Text to read:
Re: Custom FileOutputFormat / RecordWriter

Posted by Harsh J <ha...@cloudera.com>.

Tom,

What I meant to say was that doing this is well supported with
existing API/libraries itself:

- The class MultipleOutputs supports providing a filename for an
output. See MultipleOutputs.addNamedOutput usage [1].
- The type 'NullWritable' is a special writable that doesn't do
anything. So if its configured into the above filename addition as a
key-type, and you pass NullWritable.get() as the key in every write
operation, you will end up just writing the value part of (key,
value).
- This way you do not have to write a custom OutputFormat for your use-case.

[1] - http://hadoop.apache.org/common/docs/r0.20.2/api/org/apache/hadoop/mapred/lib/MultipleOutputs.html
(Also available for the new API, depending on which
version/distribution of Hadoop you are on)

On Tue, Jul 26, 2011 at 3:36 AM, Tom Melendez <to...@supertom.com> wrote:
> Hi Harsh,
>
> Thanks for the response.  Unfortunately, I'm not following your response.  :-)
>
> Could you elaborate a bit?
>
> Thanks,
>
> Tom
>
> On Mon, Jul 25, 2011 at 2:10 PM, Harsh J <ha...@cloudera.com> wrote:
>> You can use MultipleOutputs (or MultiTextOutputFormat for direct
>> key-file mapping, but I'd still prefer the stable MultipleOutputs).
>> Your sinking Key can be of NullWritable type, and you can keep passing
>> an instance of NullWritable.get() to it in every cycle. This would
>> write just the value, while the filenames are added/sourced from the
>> key inside the mapper code.
>>
>> This, if you are not comfortable writing your own code and maintaining
>> it, I s'pose. Your approach is correct as well, if the question was
>> specifically that.
>>
>> On Tue, Jul 26, 2011 at 1:55 AM, Tom Melendez <to...@supertom.com> wrote:
>>> Hi Folks,
>>>
>>> Just doing a sanity check here.
>>>
>>> I have a map-only job, which produces a filename for a key and data as
>>> a value.  I want to write the value (data) into the key (filename) in
>>> the path specified when I run the job.
>>>
>>> The value (data) doesn't need any formatting, I can just write it to
>>> HDFS without modification.
>>>
>>> So, looking at this link (the Output Formats section):
>>>
>>> http://developer.yahoo.com/hadoop/tutorial/module5.html
>>>
>>> Looks like I want to:
>>> - create a new output format
>>> - override write, tell it not to call writekey as I don't want that written
>>> - new getRecordWriter method that use the key as the filename and
>>> calls my outputformat
>>>
>>> Sound reasonable?
>>>
>>> Thanks,
>>>
>>> Tom
>>>
>>> --
>>> ===================
>>> Skybox is hiring.
>>> http://www.skyboximaging.com/careers/jobs
>>>
>>
>>
>>
>> --
>> Harsh J
>>
>
>
>
> --
> ===================
> Skybox is hiring.
> http://www.skyboximaging.com/careers/jobs
>



-- 
Harsh J

Re: Custom FileOutputFormat / RecordWriter

Posted by Tom Melendez <to...@supertom.com>.

Records:
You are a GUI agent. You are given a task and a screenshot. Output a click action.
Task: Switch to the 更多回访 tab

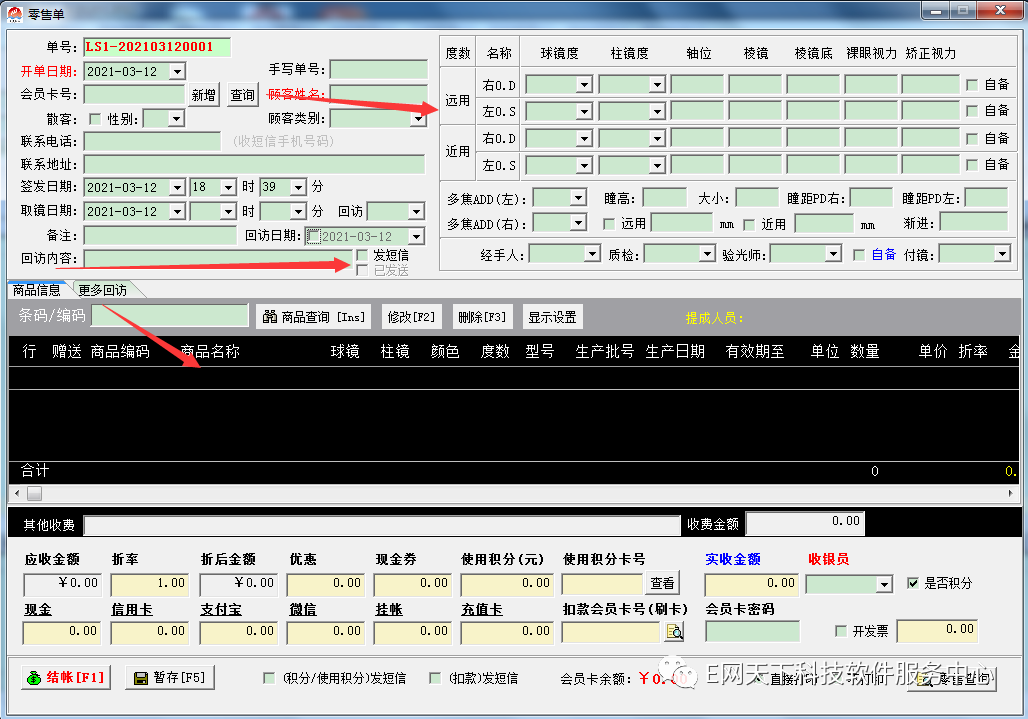[103, 290]
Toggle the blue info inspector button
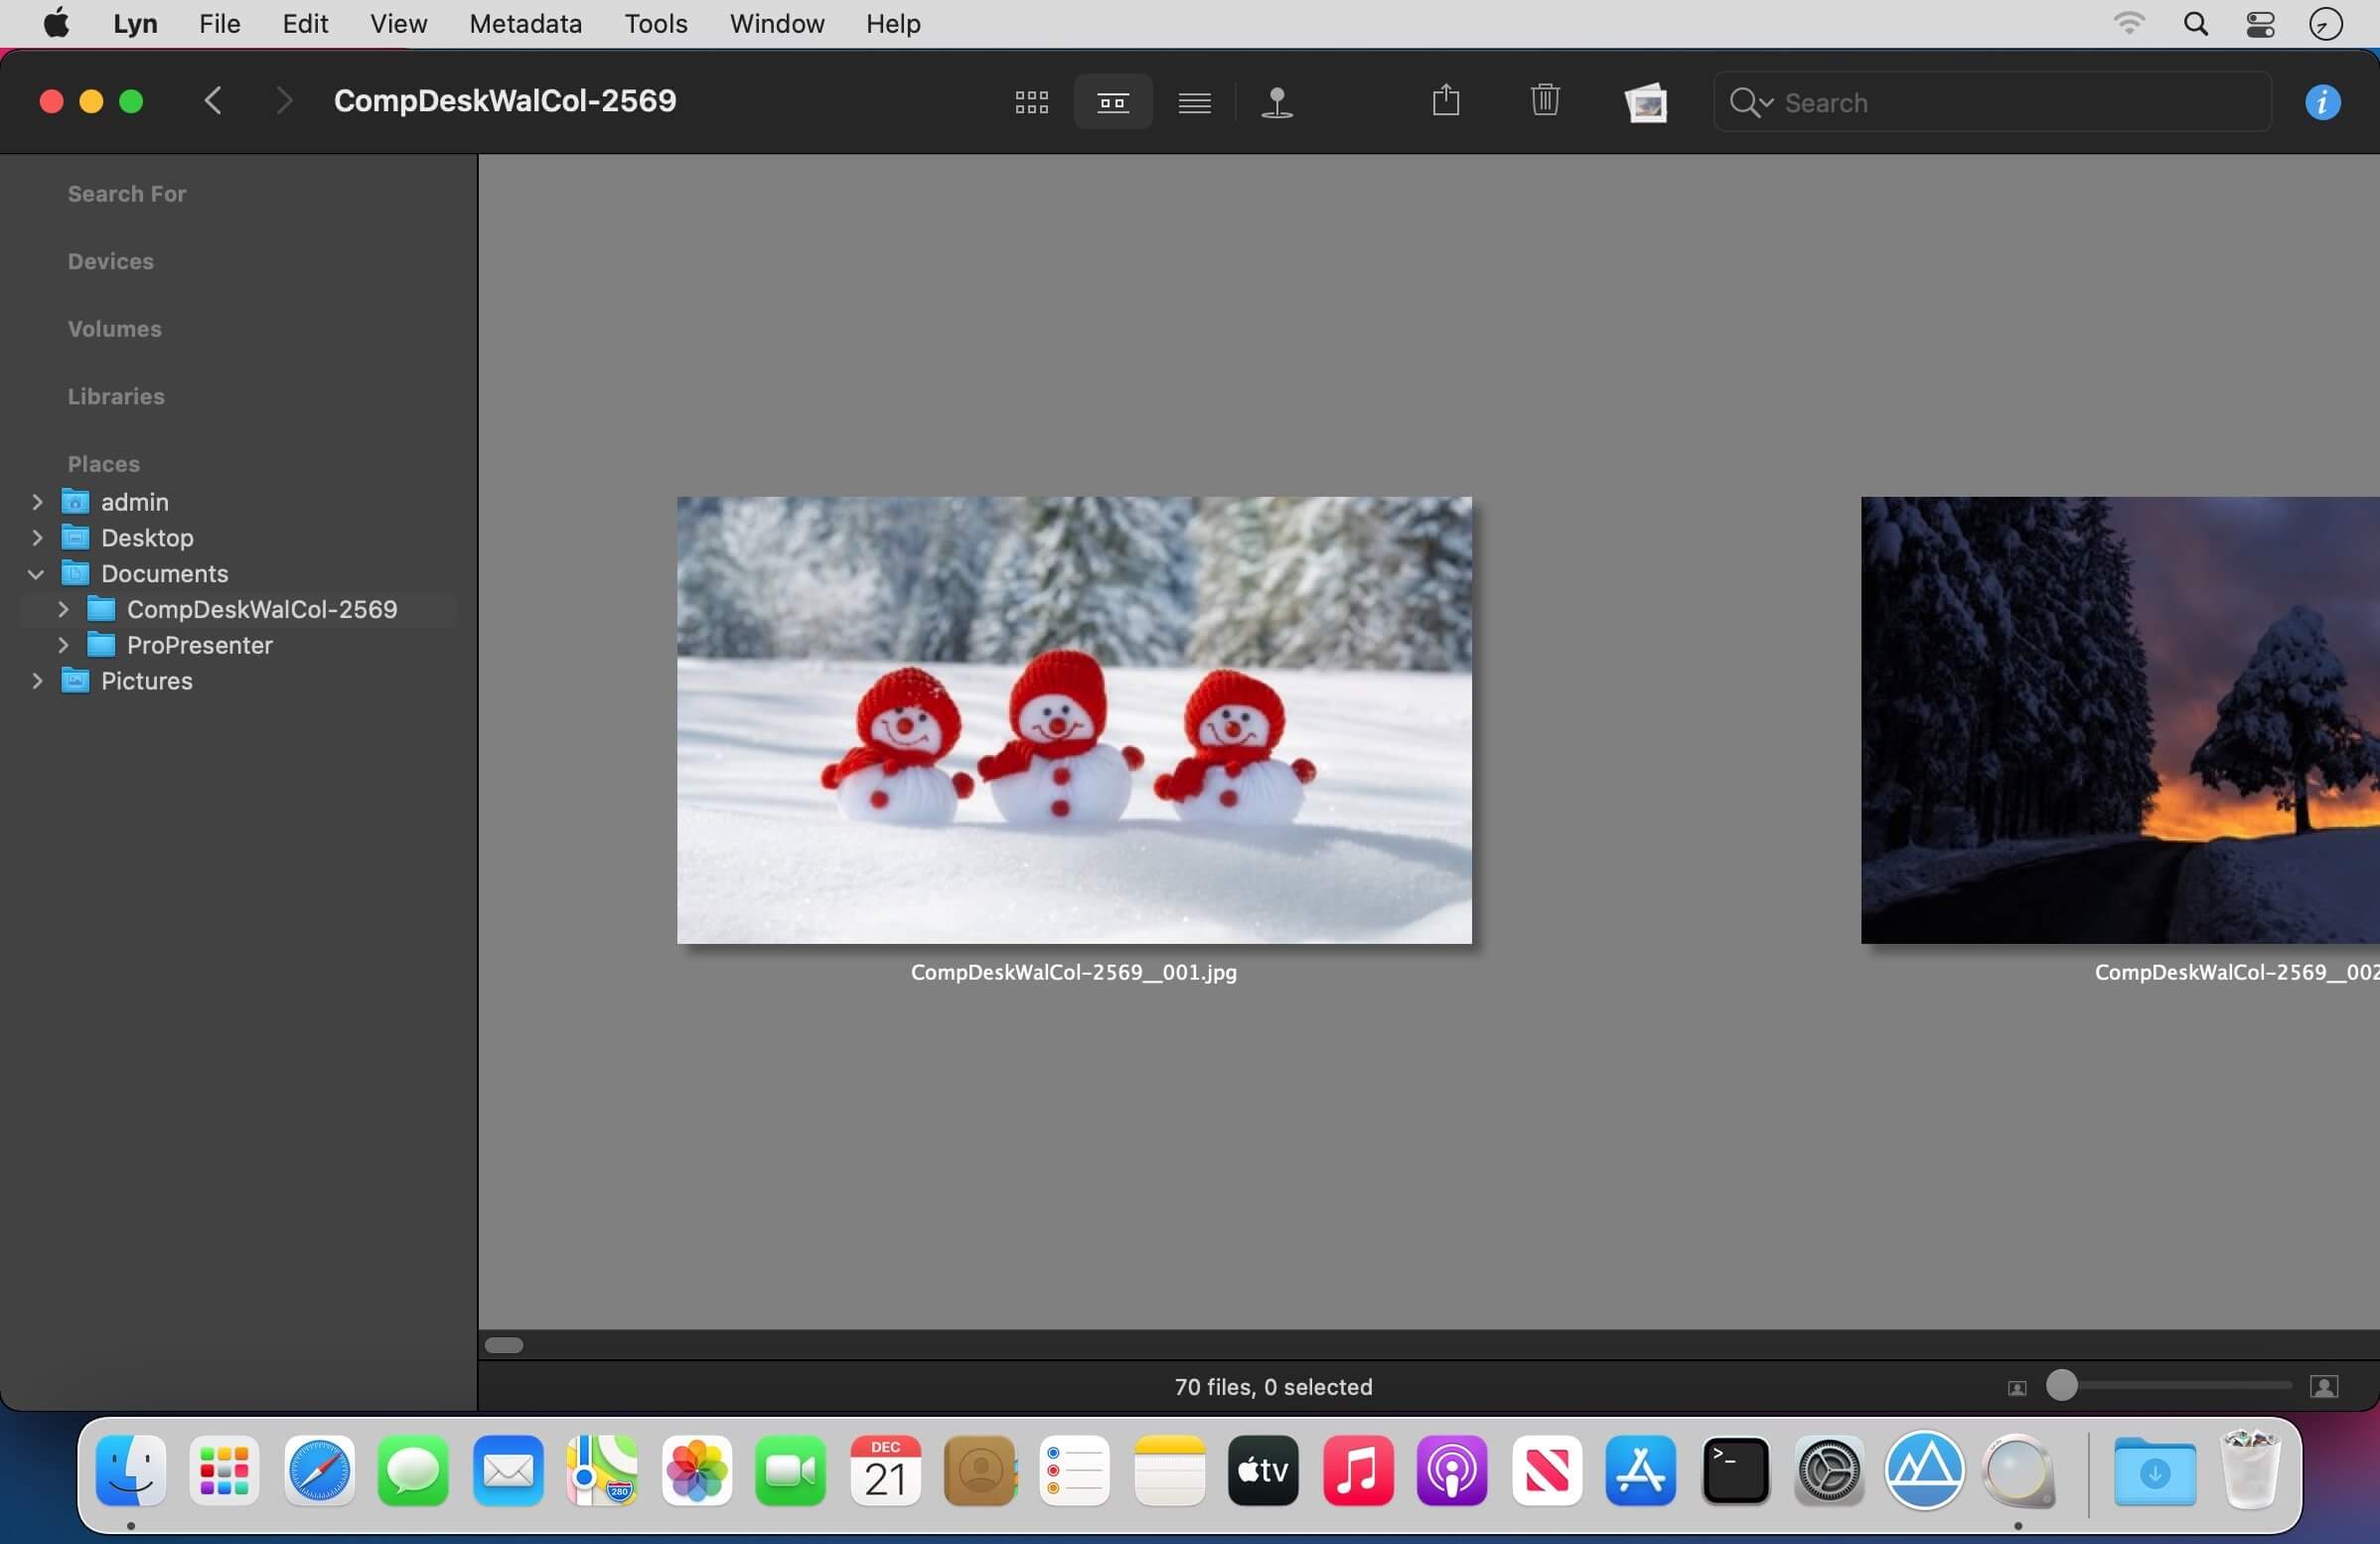Image resolution: width=2380 pixels, height=1544 pixels. coord(2321,102)
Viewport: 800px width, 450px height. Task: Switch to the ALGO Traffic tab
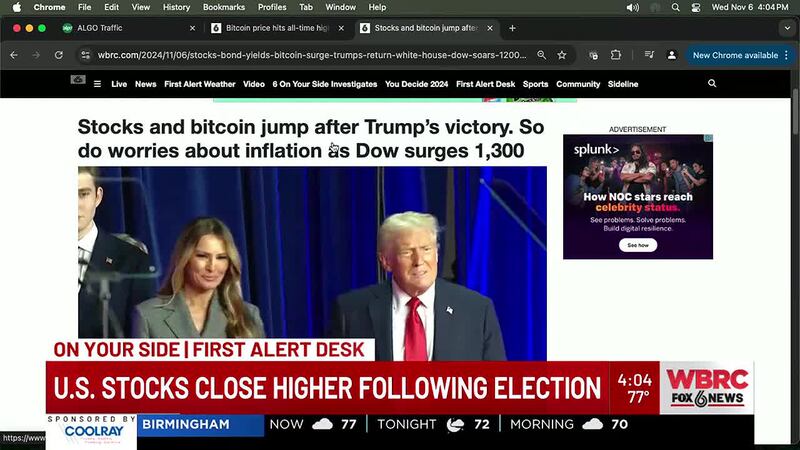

Jobs:
1) List every distinct web address that appears in the Hadoop mailing-list thread.
2) Rewrite the part of the records that opens with the line containing "Toggle the blue info inspector button" and runs through the end of the records, substituting "Open" for "Switch to". Leave the pictures out.
The Hadoop mailing-list thread and the records come from unrelated sources.

Solutions for each task:
1)
http://hadoop.apache.org/common/docs/r0.20.2/api/org/apache/hadoop/mapred/lib/MultipleOutputs.html
http://developer.yahoo.com/hadoop/tutorial/module5.html
http://www.skyboximaging.com/careers/jobs

2)
Toggle the blue info inspector button
Image resolution: width=2380 pixels, height=1544 pixels. coord(2321,102)
Viewport: 800px width, 450px height. Task: Open the ALGO Traffic tab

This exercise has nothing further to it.